> _DESCRIPTION OF THE TASK_
Which lines below mention "Given"? Pick each one out.

Start of DATA SUPPLIED

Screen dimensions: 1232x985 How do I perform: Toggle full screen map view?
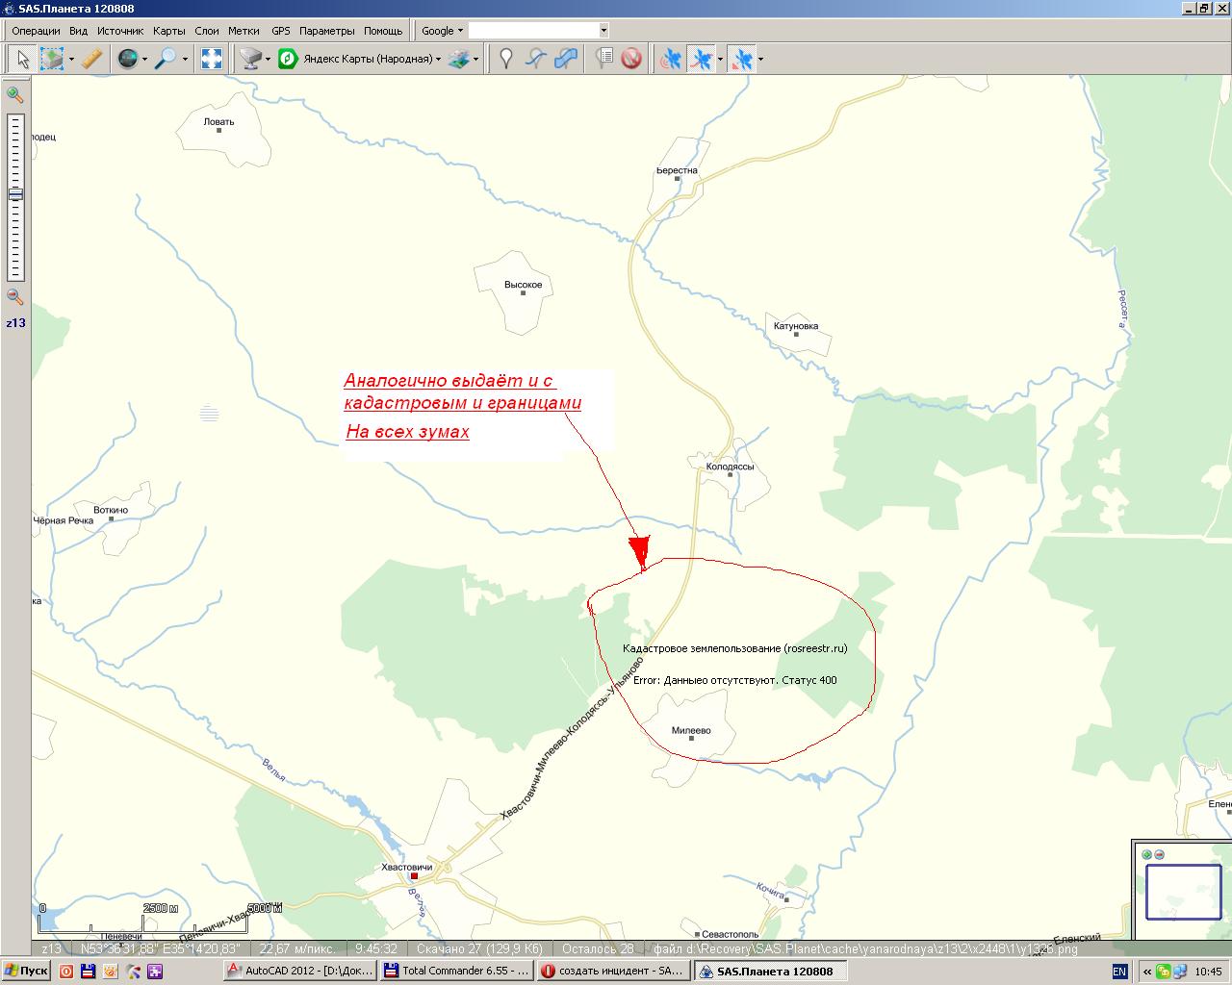point(212,60)
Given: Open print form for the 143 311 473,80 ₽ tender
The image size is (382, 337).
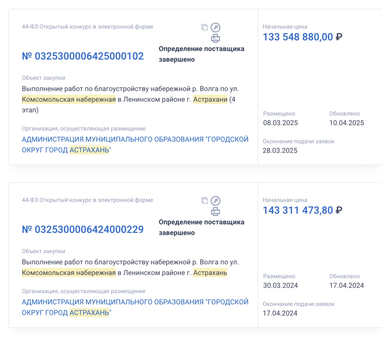Looking at the screenshot, I should [x=216, y=212].
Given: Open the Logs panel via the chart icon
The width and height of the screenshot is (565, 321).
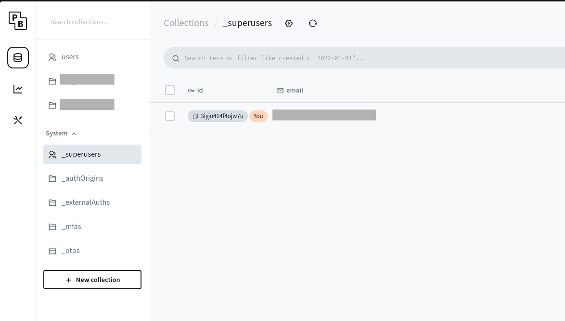Looking at the screenshot, I should [18, 89].
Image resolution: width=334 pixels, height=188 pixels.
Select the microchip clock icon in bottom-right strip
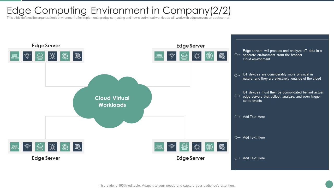pos(222,147)
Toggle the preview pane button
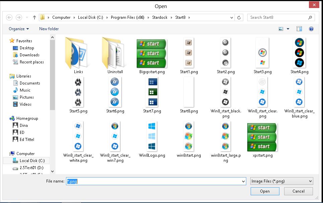Screen dimensions: 323x203 299,29
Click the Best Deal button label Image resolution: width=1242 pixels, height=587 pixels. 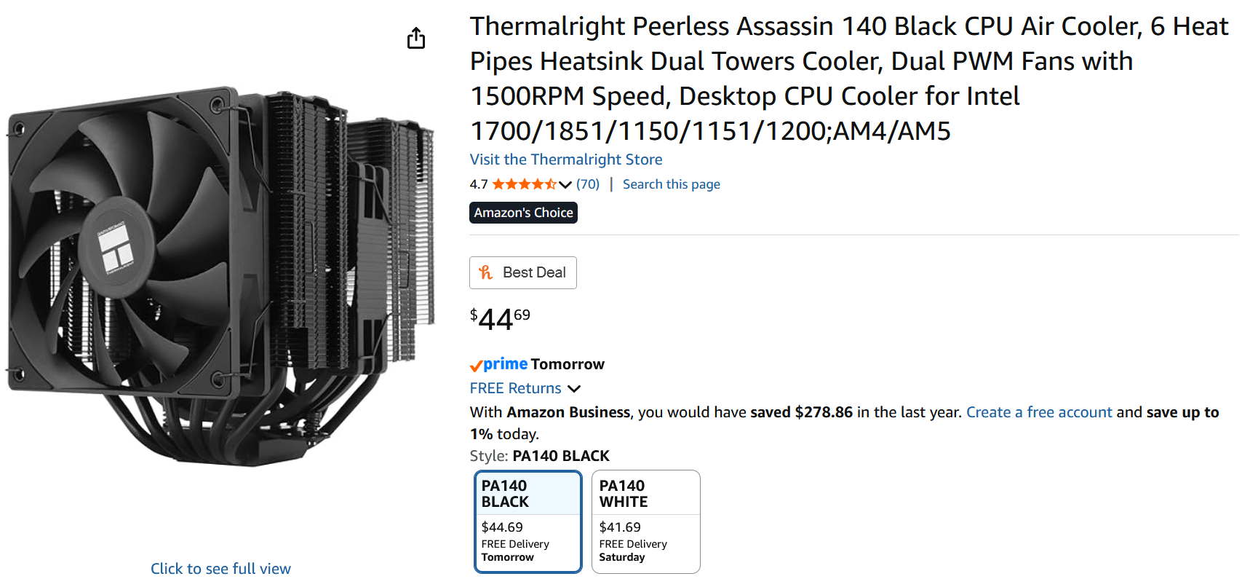[x=534, y=272]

End of DATA SUPPLIED

> _ANSWER TO THIS PROBLEM_
Given: Open print form for the 143 311 473,80 ₽ tender
Given: Open the Logs panel via the chart icon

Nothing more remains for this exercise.